Sands of Destruction is a role-playing video game developed by Imageepoch and published by Sega for the Nintendo DS. It was released in Japan in 2008, and in North America in 2010. The story revolves around a young man, Kyrie, who possesses the power to destroy the world, though he does not know why. The female lead is Morte, a member of a group that is trying to destroy the world.

Gameplay

Sands of Destruction plays as a traditional Japanese role-playing video game. The game is made with 2D sprite characters in a 3D environment with a rotatable camera. The battle system is turn based, but has timing and fighting game influences, and utilizes both of the DS's screens.

Plot

Setting
The game takes place in a fictional world ruled by anthropomorphic beings known as Ferals. Humans live as slaves, and a group dubbed the "World Annihilation Front" intends to destroy the world in rebellion. They are opposed by the Feral's "World Salvation Committee".

Development
The development team of the game comprised over fifty people and includes key designers who previously worked on Xenogears, as well as former staff from Grandia, Drakengard and Etrian Odyssey. The game was directed by Kyoki Mikage of Imageepoch and produced by Yoichi Shimosato of Sega.

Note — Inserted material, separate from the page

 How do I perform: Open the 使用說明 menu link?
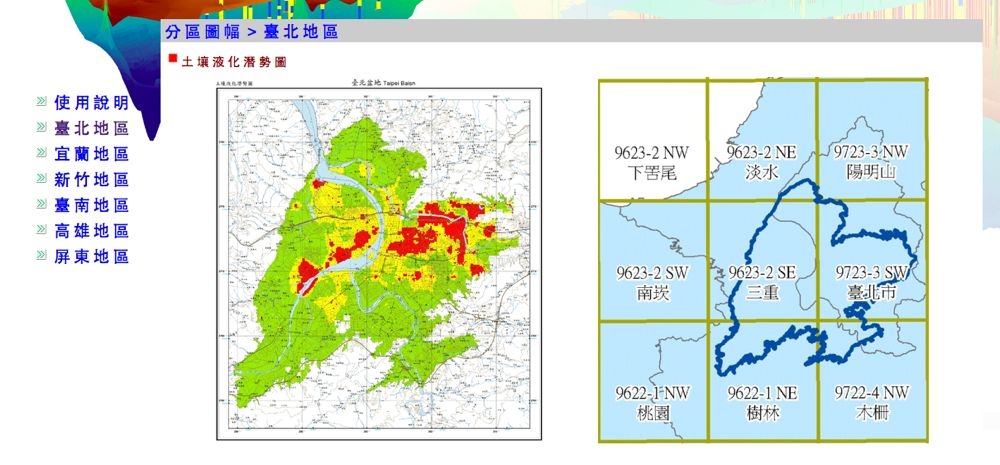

The score of the game was composed by Yasunori Mitsuda, Shunsuke Tsuchiya, and Kazumi Mitome. The opening theme was performed by the Czech Philharmonic. A promotional album titled World Destruction Premium Soundtrack was offered with pre-orders of the game in Japan.

The original story draft for the game written by Masato Kato was allegedly much darker in tone and more violent than the final product. In it, humans were food for the Ferals, rather than merely subservient, and there were several scenes of human characters being killed and eaten. Fearing a restrictive rating from Japan's CERO and wanting to market the game to younger audiences, the game's producers had the story altered to appeal to a mainstream Japanese audience. Yoichi Shimosato, the game's producer at Sega, later expressed in an interview that while he felt the developers had made the right decision in regards to marketing the game in Japan, the original concept would have been "more fun and compelling".

North American version
At the Tokyo Gameshow, Ryoei Mikage, the president of imageepoch confirmed that his team is working to localize World Destruction, to be published by Sega USA. A new/rewritten musical score will be created by Yasunori Mitsuda, and the difficulty may be tweaked for the North American release. In December 2008, Sega officially announced its plans to release the title in North America, where it was released on January 12, 2010.

Reception

In Japan, the game sold 56,000 copies in Japan in its debut week.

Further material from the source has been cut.